Minkus catalogue
- 1956 edition
- Author: Jacques Minkus (originally)
- Media type: Catalogue

= Minkus catalogue =

The Minkus catalogue was a comprehensive of American and worldwide postage stamps, edited by George A Tlamsa and published by Krause Publications. In the United States Minkus competed with the Scott catalogue as a distant second. Generally sold through department store stamp collecting departments, it had its own system of numbering stamps which was used in its catalogues and stamp albums; Scott's numbering system is proprietary. The Minkus catalogue and numbering system was acquired by Amos Press in 2004 and no further editions were published. The last US catalog was the 2004 Krause-Minkus Standard Catalog of U.S. Stamps.

The Minkus catalogues had more extensive information about the subjects of stamps, a short paragraph about the subject portrayed on the stamp, than the Scott catalogue, which has only a name or brief sentence.

As late as 1974 a two-volume hardbound Minkus New World-Wide Postage Stamp Catalog was published, Volume 1 covering the United States and the British Commonwealth ran to 2004 pages in 1974, Volume 2, covering Europe and the rest of the world was slightly smaller, running to 1292 pages in 1973.

A Change in Catalog Format. Beginning with the 1977-78 Minkus New World-Wide Postage Stamp Catalog editions, a significant change in format took place. Since 1956, the catalogue had been produced as two-book set: Volume I & II were combined as one book and catalogued stamps of the United States, the Americas, Great Britain, British Commonwealth, and Independent Nations of Asia and Africa, while Volume III (one book) covered the stamps of Europe and Colonies. As the decades wore on, those two books great larger and larger as more stamp listings were added annually. The editors of the Minkus World-Wide Postage Stamp Catalog decided it was time to split up the volumes further. Beginning in 1977, and reaching completion in 1979, a new format for the catalog was rolled out under the new name "Minkus New World Wide Stamp Catalog," with the Volumes organized as follows:

Volume I, Part I: British Commonwealth and Ireland (800 pages); 1977-78)

Volume I, Part II: Free Asia and Africa (832 pages; 1977-78)

Volume I, Part III: Latin America (688 pages; 1977-78)

Volume II, Part I: Europe and Colonies [Albania to Hungary] (1128 pages; 1978-79)

Volume II, Part II: Europe and Colonies [Iceland to Yugoslavia] (1018 pages; 1978-79)

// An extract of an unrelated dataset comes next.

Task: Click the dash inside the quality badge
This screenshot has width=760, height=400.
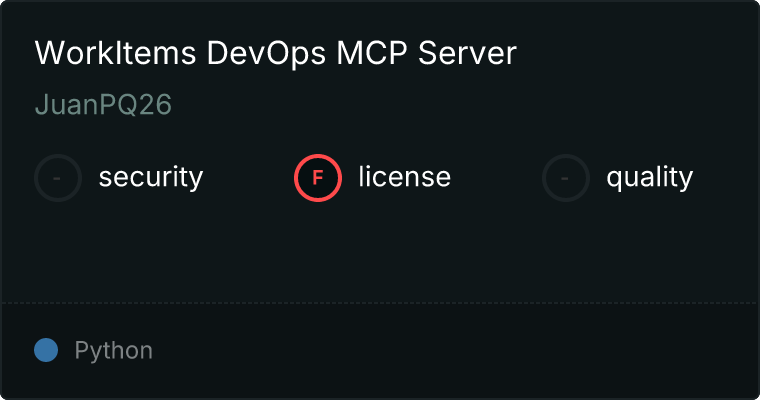Action: coord(566,178)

Omitted from these five books was any listing of stamps from the United States; those listings were now relegated exclusively to Minkus' New American Stamp Catalog (which had been produced annually since 1954).

The End of the World Wide Catalog. The newly crafted five-book World Wide Stamp Catalog saw only one more iteration -- in 1980, an updated Volume I, Parts I, II, and III, were issued at 872 pages, 874 pages and 714 pages respectively. No further Europe and Colonies editions were published. Beginning in 1981, the Minkus company returned to a format it had flirted with over the previous 20 years: single-country or single-region catalogs, which continued until about 1984. By that point in time, Minkus had discontinued its entire catalog series (with the exception of one United States Catalog issued in 1988), its publication Minkus Stamp and Coin Journal, and most of its once overwhelming retail space in American department store, with only a few Minkus counter locations remaining open.

1998-2004: A Brief Revival. In the late 1990s, following Minkus' late 1980s sale to Novus Debut, Inc., Minkus found itself sold to the Krause Company. Thereafter Minkus products was ascribe the prefix "Krause-Minkus." With that sale, Minkus once again began to dabble in the catalog market. Issues during this era, until the full and final demise of Minkus, were the following:

The Krause-Minkus Catalog of U.S. Stamps (1998-2004; 1st through 7th editions)

Krause-Minkus Standard Catalog of Canadian & United Nations Stamps (1999-2001)

Krause-Minkus Standard Catalog of Australia Stamps (2001)

Krause-Minkus Standard Catalog of Israel Stamps (2001)

Krause-Minkus Standard Catalog of Great Britain Stamps (2001)

Krause-Minkus Standard Catalog of Italy (2001)

The Aftermath. Minkus albums, issued since the 1950s (including the Supreme Global Stamp Album and Master Global Stamp Album, both comprehensive worldwide albums; individual country albums; and albums for American collectors) had utilized catalog numbers from the Minkus World Wide Stamp Catalog. However in 2004, when the Krause company divested its Minkus line, Amos Advantage bought the rights to Minkus and its catalogs and albums. As Amos Advantage was the primary distributor for Minkus' long time rival Scott Publications known for its stamp catalogs and proprietary numbering system, Minkus catalogs ceased production. However, Minkus Global series of albums and annual supplements to most of Minkus' albums continued to be released by Amos Advantage, but its catalogs are no longer stocked or produced.